見出し画像

「ナイルパーチの女子会」~適応しようとすればするほどから回る〜他人を知って自分を知る恐怖

こんにちは、こんばんは、スターです。

スキやフォローにいつも感謝しております。
自信のないまま投稿を続けていけるのも、読んでくださる方の影を感じられることが一番大きいです。励みになっております、ありがとうございます⋆


今回はドラマの感想です⋆

⋆⋆⋆

「ナイルパーチの女子会」
テレビ東京 2021 全八話
出演 水川あさみ 山田真歩
2021年民間放送連盟賞〈テレビドラマ番組〉優秀賞受賞

同名小説が原作で、作者は柚木麻子さん。
第28回山本周五郎賞受賞作品。

ドラマを一気見したんですが、やっぱり私はテレ東ドラマが好きだな~、と、改めて実感できた作品でした。

第一話の最後に流れた主題歌、ロザリーナ「涙の銀河」

ドラマの世界観に入り切っていた、頭の中にこの曲が流れてきた瞬間、
曖昧だった登場人物の気持ちやストーリーの趣旨が、川の流れのよう流れてきました。

とても新鮮で心地のいい空気に包まれて、思わずポーっとしてしまいました。

そして、よく聴いてみると、禁断の恋の歌でした⋆

このストーリーは、一言で言うと、

「本来は蝶のように舞いながら生きていた女子たちが、
社会に適応しようとすればするほどに、獰猛になっていき、
ラストで、本来の自分と向き合い進もうとしていく物語です。」

なので、恋愛ドラマではありません。

女同士で競わされ敵対関係の構図を作らされてきた歴史がある。

というテーマにも似た作品のメタファーを、主人公のセリフから聞いた時、

「あの子は貴族」2021
出演 門脇麦 水原希子
原作 山内マリコ

を、思い出しました。

この映画の中でもそのようなことが言われていました。

独身時代、私も派遣社員の一人暮らし(ローンあり)の、ワーキングプアだったので、

女子がこの社会で生きていく大変さを痛いほど理解できます。

ママになってからも、ママ同士のコミュニケーションの取り方の距離感が全くつかめずもがきまくっていたので、

女が群れた時に発する匂いや見えないルールの中で生きていく大変さも、痛々しいほど理解できます。

(たぶん作品のそれとはズレてる💧)

⋆⋆⋆

作品の中で、獰猛というか、本来の自分の気持ちを見失ったような行動を相手にしてしまう主人公。
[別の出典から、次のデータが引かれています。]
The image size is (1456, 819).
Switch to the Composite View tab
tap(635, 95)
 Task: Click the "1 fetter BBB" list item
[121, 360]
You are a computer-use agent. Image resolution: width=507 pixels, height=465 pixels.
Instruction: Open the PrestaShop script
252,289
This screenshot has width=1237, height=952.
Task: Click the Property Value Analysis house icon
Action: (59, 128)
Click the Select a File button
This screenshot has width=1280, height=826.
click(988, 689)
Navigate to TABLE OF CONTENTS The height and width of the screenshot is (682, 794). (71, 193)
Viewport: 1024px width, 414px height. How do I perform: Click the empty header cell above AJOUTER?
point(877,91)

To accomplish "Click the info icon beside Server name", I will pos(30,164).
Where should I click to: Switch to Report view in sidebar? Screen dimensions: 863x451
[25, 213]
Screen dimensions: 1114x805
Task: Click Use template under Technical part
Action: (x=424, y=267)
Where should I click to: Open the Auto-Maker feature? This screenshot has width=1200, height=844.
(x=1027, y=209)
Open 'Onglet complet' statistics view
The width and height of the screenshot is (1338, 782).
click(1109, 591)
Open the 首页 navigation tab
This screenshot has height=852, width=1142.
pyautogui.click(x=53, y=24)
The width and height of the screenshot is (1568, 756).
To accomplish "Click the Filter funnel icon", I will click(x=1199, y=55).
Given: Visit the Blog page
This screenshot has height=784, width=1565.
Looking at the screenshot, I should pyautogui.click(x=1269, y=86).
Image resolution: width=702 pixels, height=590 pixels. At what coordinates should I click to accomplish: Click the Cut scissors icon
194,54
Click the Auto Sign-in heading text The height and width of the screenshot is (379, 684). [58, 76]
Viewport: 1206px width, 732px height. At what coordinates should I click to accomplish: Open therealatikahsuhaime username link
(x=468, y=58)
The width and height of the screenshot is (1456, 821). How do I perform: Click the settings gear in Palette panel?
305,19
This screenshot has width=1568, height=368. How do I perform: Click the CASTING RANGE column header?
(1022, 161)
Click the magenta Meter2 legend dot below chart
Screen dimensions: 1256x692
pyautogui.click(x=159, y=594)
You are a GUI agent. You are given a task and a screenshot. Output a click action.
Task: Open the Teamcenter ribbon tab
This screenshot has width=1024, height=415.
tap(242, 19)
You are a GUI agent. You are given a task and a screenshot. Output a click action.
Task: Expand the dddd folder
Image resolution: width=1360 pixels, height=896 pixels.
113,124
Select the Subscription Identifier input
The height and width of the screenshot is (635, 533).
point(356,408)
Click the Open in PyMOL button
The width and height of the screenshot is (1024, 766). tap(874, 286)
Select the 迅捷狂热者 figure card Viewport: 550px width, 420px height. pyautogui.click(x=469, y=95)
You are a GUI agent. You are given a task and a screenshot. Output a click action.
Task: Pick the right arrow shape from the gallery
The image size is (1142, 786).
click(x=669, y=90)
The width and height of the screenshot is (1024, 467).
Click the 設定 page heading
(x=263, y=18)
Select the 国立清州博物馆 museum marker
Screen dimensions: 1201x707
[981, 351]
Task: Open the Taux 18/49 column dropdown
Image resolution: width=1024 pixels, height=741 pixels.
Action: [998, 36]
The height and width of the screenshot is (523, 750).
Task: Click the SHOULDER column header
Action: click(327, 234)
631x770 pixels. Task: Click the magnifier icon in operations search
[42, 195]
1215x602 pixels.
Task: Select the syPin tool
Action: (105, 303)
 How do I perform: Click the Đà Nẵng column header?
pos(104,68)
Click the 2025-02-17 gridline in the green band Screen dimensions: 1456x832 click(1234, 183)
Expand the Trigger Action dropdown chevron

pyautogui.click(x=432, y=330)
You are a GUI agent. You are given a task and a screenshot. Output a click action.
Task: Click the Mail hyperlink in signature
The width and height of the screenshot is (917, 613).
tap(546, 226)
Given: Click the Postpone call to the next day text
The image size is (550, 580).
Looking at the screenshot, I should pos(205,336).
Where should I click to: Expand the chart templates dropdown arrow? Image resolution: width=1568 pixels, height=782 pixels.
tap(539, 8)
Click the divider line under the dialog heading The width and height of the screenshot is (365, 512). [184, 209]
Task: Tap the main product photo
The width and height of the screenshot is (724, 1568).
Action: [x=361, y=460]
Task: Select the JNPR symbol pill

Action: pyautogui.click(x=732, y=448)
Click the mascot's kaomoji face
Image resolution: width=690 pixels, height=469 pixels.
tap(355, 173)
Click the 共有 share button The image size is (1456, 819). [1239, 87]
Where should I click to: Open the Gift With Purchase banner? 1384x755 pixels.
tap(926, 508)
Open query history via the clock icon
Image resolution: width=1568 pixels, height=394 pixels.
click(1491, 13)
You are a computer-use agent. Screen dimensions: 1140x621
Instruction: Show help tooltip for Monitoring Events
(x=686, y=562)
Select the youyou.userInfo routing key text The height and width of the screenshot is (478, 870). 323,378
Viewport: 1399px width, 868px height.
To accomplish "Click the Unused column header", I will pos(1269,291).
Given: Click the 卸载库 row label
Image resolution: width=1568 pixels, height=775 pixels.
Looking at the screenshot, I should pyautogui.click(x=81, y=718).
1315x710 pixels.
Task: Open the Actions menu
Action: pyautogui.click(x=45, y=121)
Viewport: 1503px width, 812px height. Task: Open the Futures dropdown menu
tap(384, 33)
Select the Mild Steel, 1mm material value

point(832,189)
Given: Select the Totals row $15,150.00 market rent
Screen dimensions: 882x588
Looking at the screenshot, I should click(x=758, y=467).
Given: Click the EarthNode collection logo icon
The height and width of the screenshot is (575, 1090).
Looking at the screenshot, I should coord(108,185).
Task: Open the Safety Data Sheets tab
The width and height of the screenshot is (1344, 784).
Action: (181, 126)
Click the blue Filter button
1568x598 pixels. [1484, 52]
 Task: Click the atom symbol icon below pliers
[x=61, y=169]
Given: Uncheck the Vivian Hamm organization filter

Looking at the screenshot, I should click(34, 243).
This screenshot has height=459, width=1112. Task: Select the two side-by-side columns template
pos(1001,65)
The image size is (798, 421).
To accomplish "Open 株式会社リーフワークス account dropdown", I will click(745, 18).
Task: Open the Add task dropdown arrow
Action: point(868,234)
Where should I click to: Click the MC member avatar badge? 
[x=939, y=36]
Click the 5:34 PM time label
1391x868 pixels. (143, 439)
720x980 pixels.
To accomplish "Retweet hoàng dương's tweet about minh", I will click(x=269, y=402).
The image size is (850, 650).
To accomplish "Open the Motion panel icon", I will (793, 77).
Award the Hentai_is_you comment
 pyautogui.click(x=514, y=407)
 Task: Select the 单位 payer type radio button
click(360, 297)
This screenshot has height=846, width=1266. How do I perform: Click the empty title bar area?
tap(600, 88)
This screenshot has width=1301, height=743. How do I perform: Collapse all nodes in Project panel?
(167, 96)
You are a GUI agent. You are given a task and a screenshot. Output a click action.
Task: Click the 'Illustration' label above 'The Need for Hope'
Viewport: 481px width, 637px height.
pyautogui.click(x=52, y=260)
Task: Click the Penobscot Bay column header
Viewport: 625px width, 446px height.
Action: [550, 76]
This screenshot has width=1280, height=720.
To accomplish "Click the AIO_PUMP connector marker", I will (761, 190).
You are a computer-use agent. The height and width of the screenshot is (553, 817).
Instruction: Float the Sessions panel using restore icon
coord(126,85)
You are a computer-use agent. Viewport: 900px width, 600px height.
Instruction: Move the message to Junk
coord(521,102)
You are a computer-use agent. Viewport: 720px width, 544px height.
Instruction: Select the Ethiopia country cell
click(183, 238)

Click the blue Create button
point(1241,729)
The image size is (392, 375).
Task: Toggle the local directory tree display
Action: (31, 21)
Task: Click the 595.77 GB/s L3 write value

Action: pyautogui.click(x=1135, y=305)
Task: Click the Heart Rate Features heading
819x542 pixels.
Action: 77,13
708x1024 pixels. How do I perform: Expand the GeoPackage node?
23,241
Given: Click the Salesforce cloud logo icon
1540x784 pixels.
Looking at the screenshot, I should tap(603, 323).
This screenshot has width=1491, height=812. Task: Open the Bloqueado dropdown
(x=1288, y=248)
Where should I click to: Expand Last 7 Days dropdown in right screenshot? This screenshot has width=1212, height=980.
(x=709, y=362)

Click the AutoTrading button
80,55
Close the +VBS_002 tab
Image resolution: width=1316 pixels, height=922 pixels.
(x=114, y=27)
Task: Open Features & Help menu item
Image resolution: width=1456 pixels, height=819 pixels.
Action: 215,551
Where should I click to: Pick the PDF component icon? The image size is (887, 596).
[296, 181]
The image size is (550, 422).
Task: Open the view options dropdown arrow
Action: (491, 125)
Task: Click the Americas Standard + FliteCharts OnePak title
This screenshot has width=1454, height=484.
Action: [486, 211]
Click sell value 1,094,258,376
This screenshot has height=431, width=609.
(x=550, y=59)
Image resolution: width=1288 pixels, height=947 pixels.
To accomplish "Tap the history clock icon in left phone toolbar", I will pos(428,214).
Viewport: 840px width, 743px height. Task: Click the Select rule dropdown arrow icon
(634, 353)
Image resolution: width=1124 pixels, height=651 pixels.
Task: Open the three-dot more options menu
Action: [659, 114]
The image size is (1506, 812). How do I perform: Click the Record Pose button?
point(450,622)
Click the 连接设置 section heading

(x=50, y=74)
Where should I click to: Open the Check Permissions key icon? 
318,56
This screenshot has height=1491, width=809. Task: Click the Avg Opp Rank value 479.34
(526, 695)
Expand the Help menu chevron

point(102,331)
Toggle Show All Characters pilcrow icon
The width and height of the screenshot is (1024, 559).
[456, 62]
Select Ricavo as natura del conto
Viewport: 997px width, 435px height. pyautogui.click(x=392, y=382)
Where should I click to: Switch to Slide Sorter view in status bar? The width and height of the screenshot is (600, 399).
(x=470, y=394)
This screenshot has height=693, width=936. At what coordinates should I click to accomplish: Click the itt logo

本当は仲良くなりたいだけなのに、から回って傷つけ合ってしまう。

でもそれは、きっと誰の何のせいでもなくて。

他人に合わせて、自分を見失ってしまっているから。

そこで出てくる、「本当の自分」

そんなものは鼻から理解していないし、見たこともない、そんな現代人は多いんじゃないかとも思う。

「本当の自分」の姿なんてわからないし、本当の気持ちなんて知らない。

そんな女子たちが、理解したいでも理解したくない、そんな気持ちの挟間でもがきながら、社会というう水槽の中を泳ぎ続けるしかできない。

⋆⋆⋆

ナイルパーチ……スズキ目アカメ科アカメ属の肉食魚。一つの生態系を壊してしまうほどの凶暴性を持つ、日本でも要注意外来生物としてリストアップされている。アフリカの川に生息する。

映画のタイトルにも入っている「ナイルパーチ」。

主人公はこの魚の境遇と自分自身を重ね合わせます。

ナイルパーチは日本に輸入され、名もない「白身魚」として市場に出回っているという。

美味しい白身魚を養殖しようと、湖に放流したところ、湖の在来種を全て食い尽くしてしまったという逸話があるらしい。

主人公は言う。

「ナイルパーチは、アフリカの川で暮らしていた時は、自分が他の種族を食い荒らすような獰猛な生物だなんて、知らずに生きていたのに。

人間の私利私欲のために知らない湖に放流されたせいで、自分の未知の獰猛さを目の当たりにしてしまったのではないか」

ナイルパーチという魚の哀しみについて語っている時の、彼女が、
「素」の彼女だったような気がします。

⋆⋆⋆

他人を知って自分を知る。

湖、水槽、学校、社会。

そんな箱の中に入れられて初めて、潜在的な本来の自分自身について知ることが出来るのかもしれない。

でも、

それは、とても苦しくて哀しい顔を持つ反面、

自分というステージが上がるチャンスだったりもすするのかもしれません。

痛々しいですが、傷ついてもがいて失ってでしか、成長することしかできないのが、人間という種族なのかもしれません。

⋆⋆⋆

ラストで彼女たちが行きつく、本来の自分へと静かに戻ろうとそれぞれ動き出します。

全話を見て、

タイトルの「女子会」という言葉に込められた、

「女子会」というライトな意味合いの裏にある揶揄表現が分かった時、

静かな恐怖が胸の中に広がると思います。

主人公が正社員として勤める商社の派遣社員の高杉まお。
彼女の生い立ちに思いを馳せた時、
貧困・格差・あざとさの裏にある確固としてある暴力的な部分。

その理由を考えたときに浮かんでくるのも、社会の中での弱弱しい場所にしか立てないように仕向けられた、女性の姿が見えてきました。


最後に、主題歌の印象的な歌詞を綴っておきます。

もし生まれ変われたら
愛し方を教えて
こんなに傷つけ合わなくて済むように
気づいたときはもう遅すぎたんだ
羽は偽物だった


ありがとうございました。
合掌。
@スター@

この記事が参加している募集

テレビドラマ感想文

この記事が気に入ったらサポートをしてみませんか?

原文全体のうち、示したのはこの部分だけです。